RECORDS FOR THIS TASK section start

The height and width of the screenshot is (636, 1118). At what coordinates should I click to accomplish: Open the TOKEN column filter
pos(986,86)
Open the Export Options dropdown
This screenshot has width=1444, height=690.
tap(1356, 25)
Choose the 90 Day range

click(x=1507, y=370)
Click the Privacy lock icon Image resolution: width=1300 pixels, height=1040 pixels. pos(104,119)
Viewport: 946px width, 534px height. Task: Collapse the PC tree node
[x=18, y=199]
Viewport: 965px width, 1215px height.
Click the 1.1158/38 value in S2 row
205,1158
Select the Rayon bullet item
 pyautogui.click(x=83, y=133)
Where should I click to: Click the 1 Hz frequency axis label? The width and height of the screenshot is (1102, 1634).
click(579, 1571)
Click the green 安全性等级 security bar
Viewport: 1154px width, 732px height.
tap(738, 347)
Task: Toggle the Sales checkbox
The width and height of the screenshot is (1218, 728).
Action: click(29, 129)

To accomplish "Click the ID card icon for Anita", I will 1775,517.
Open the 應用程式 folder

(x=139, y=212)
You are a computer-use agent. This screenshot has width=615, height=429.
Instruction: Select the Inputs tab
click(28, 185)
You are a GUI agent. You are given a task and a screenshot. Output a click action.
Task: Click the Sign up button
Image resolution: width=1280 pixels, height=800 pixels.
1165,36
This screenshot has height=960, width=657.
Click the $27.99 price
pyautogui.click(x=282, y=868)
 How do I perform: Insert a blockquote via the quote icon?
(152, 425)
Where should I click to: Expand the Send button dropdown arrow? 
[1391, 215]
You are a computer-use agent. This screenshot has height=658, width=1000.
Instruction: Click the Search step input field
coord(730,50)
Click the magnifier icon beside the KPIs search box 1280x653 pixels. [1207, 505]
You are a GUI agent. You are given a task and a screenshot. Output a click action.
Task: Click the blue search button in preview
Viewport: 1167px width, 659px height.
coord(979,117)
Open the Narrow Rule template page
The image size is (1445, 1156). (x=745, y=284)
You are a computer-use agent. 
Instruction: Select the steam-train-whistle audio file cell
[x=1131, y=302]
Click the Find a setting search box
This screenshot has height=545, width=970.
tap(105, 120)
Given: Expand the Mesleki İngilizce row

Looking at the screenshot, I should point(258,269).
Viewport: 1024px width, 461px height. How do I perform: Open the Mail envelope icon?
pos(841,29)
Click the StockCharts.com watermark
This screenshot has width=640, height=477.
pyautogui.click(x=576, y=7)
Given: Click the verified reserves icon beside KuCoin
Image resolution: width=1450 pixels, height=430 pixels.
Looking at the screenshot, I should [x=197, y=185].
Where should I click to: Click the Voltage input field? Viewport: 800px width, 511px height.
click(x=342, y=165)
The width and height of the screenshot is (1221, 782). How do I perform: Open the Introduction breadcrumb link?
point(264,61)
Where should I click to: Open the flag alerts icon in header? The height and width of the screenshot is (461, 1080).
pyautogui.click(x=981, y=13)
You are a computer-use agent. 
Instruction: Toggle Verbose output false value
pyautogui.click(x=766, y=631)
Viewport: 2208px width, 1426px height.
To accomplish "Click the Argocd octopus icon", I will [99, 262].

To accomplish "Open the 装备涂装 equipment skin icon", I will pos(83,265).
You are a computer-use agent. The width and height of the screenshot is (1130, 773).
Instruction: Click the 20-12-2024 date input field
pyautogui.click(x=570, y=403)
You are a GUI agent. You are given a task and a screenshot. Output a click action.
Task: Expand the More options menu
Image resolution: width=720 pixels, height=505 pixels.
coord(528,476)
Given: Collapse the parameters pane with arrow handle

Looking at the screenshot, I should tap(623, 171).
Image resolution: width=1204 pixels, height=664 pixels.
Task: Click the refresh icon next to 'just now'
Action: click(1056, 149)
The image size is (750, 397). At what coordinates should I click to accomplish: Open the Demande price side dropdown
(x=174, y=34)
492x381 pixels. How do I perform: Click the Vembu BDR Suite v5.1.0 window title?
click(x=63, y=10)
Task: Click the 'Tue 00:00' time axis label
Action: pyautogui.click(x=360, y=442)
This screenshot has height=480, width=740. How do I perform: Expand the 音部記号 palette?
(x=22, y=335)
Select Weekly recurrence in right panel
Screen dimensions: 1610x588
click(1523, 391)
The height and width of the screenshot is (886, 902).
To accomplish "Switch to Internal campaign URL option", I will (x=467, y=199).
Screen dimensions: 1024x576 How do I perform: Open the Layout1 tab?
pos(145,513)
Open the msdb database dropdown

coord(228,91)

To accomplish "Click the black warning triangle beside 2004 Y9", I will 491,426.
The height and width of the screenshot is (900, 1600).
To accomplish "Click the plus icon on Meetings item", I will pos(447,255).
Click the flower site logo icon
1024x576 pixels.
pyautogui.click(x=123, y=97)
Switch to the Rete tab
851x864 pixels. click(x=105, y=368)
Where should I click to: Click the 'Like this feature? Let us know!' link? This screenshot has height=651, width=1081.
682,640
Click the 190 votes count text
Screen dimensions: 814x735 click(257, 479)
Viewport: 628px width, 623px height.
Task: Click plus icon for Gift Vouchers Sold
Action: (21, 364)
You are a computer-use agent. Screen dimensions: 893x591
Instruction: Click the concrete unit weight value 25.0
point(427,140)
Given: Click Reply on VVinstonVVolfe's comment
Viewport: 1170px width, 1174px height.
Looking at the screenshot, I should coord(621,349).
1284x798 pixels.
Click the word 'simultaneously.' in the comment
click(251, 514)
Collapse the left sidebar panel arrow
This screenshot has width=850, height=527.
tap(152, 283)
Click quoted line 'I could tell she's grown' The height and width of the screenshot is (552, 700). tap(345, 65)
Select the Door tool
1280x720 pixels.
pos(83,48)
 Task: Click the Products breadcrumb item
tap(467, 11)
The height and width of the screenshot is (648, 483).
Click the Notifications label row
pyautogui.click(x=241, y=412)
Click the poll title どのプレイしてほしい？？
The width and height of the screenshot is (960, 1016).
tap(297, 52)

RECORDS FOR THIS TASK section end

PROMPT -
The response must reproduce the whole listing exactly.

RESULT OF THIS EXERCISE -
The height and width of the screenshot is (636, 1118). At what coordinates should I click to accomplish: Open the TOKEN column filter
pos(986,86)
Open the Export Options dropdown
This screenshot has width=1444, height=690.
tap(1356, 25)
Choose the 90 Day range

click(x=1507, y=370)
Click the Privacy lock icon Image resolution: width=1300 pixels, height=1040 pixels. pos(104,119)
Viewport: 946px width, 534px height. Task: Collapse the PC tree node
[x=18, y=199]
Viewport: 965px width, 1215px height.
Click the 1.1158/38 value in S2 row
205,1158
Select the Rayon bullet item
 pyautogui.click(x=83, y=133)
Where should I click to: Click the 1 Hz frequency axis label? The width and height of the screenshot is (1102, 1634).
click(579, 1571)
Click the green 安全性等级 security bar
Viewport: 1154px width, 732px height.
tap(738, 347)
Task: Toggle the Sales checkbox
The width and height of the screenshot is (1218, 728).
Action: click(29, 129)

To accomplish "Click the ID card icon for Anita", I will 1775,517.
Open the 應用程式 folder

(x=139, y=212)
You are a computer-use agent. This screenshot has width=615, height=429.
Instruction: Select the Inputs tab
click(28, 185)
You are a GUI agent. You are given a task and a screenshot. Output a click action.
Task: Click the Sign up button
Image resolution: width=1280 pixels, height=800 pixels.
1165,36
This screenshot has height=960, width=657.
Click the $27.99 price
pyautogui.click(x=282, y=868)
 How do I perform: Insert a blockquote via the quote icon?
(152, 425)
Where should I click to: Expand the Send button dropdown arrow? 
[1391, 215]
You are a computer-use agent. This screenshot has height=658, width=1000.
Instruction: Click the Search step input field
coord(730,50)
Click the magnifier icon beside the KPIs search box 1280x653 pixels. [1207, 505]
You are a GUI agent. You are given a task and a screenshot. Output a click action.
Task: Click the blue search button in preview
Viewport: 1167px width, 659px height.
coord(979,117)
Open the Narrow Rule template page
The image size is (1445, 1156). (x=745, y=284)
You are a computer-use agent. 
Instruction: Select the steam-train-whistle audio file cell
[x=1131, y=302]
Click the Find a setting search box
This screenshot has height=545, width=970.
tap(105, 120)
Given: Expand the Mesleki İngilizce row

Looking at the screenshot, I should point(258,269).
Viewport: 1024px width, 461px height. How do I perform: Open the Mail envelope icon?
pos(841,29)
Click the StockCharts.com watermark
This screenshot has width=640, height=477.
pyautogui.click(x=576, y=7)
Given: Click the verified reserves icon beside KuCoin
Image resolution: width=1450 pixels, height=430 pixels.
Looking at the screenshot, I should [x=197, y=185].
Where should I click to: Click the Voltage input field? Viewport: 800px width, 511px height.
click(x=342, y=165)
The width and height of the screenshot is (1221, 782). How do I perform: Open the Introduction breadcrumb link?
point(264,61)
Where should I click to: Open the flag alerts icon in header? The height and width of the screenshot is (461, 1080).
pyautogui.click(x=981, y=13)
You are a computer-use agent. 
Instruction: Toggle Verbose output false value
pyautogui.click(x=766, y=631)
Viewport: 2208px width, 1426px height.
To accomplish "Click the Argocd octopus icon", I will [99, 262].

To accomplish "Open the 装备涂装 equipment skin icon", I will pos(83,265).
You are a computer-use agent. The width and height of the screenshot is (1130, 773).
Instruction: Click the 20-12-2024 date input field
pyautogui.click(x=570, y=403)
You are a GUI agent. You are given a task and a screenshot. Output a click action.
Task: Expand the More options menu
Image resolution: width=720 pixels, height=505 pixels.
coord(528,476)
Given: Collapse the parameters pane with arrow handle

Looking at the screenshot, I should tap(623, 171).
Image resolution: width=1204 pixels, height=664 pixels.
Task: Click the refresh icon next to 'just now'
Action: click(1056, 149)
The image size is (750, 397). At what coordinates should I click to accomplish: Open the Demande price side dropdown
(x=174, y=34)
492x381 pixels. How do I perform: Click the Vembu BDR Suite v5.1.0 window title?
click(x=63, y=10)
Task: Click the 'Tue 00:00' time axis label
Action: pyautogui.click(x=360, y=442)
This screenshot has height=480, width=740. How do I perform: Expand the 音部記号 palette?
(x=22, y=335)
Select Weekly recurrence in right panel
Screen dimensions: 1610x588
click(1523, 391)
The height and width of the screenshot is (886, 902).
To accomplish "Switch to Internal campaign URL option", I will (x=467, y=199).
Screen dimensions: 1024x576 How do I perform: Open the Layout1 tab?
pos(145,513)
Open the msdb database dropdown

coord(228,91)

To accomplish "Click the black warning triangle beside 2004 Y9", I will 491,426.
The height and width of the screenshot is (900, 1600).
To accomplish "Click the plus icon on Meetings item", I will pos(447,255).
Click the flower site logo icon
1024x576 pixels.
pyautogui.click(x=123, y=97)
Switch to the Rete tab
851x864 pixels. click(x=105, y=368)
Where should I click to: Click the 'Like this feature? Let us know!' link? This screenshot has height=651, width=1081.
682,640
Click the 190 votes count text
Screen dimensions: 814x735 click(257, 479)
Viewport: 628px width, 623px height.
Task: Click plus icon for Gift Vouchers Sold
Action: (21, 364)
You are a computer-use agent. Screen dimensions: 893x591
Instruction: Click the concrete unit weight value 25.0
point(427,140)
Given: Click Reply on VVinstonVVolfe's comment
Viewport: 1170px width, 1174px height.
Looking at the screenshot, I should coord(621,349).
1284x798 pixels.
Click the word 'simultaneously.' in the comment
click(251, 514)
Collapse the left sidebar panel arrow
This screenshot has width=850, height=527.
tap(152, 283)
Click quoted line 'I could tell she's grown' The height and width of the screenshot is (552, 700). tap(345, 65)
Select the Door tool
1280x720 pixels.
pos(83,48)
 Task: Click the Products breadcrumb item
tap(467, 11)
The height and width of the screenshot is (648, 483).
Click the Notifications label row
pyautogui.click(x=241, y=412)
Click the poll title どのプレイしてほしい？？
The width and height of the screenshot is (960, 1016).
tap(297, 52)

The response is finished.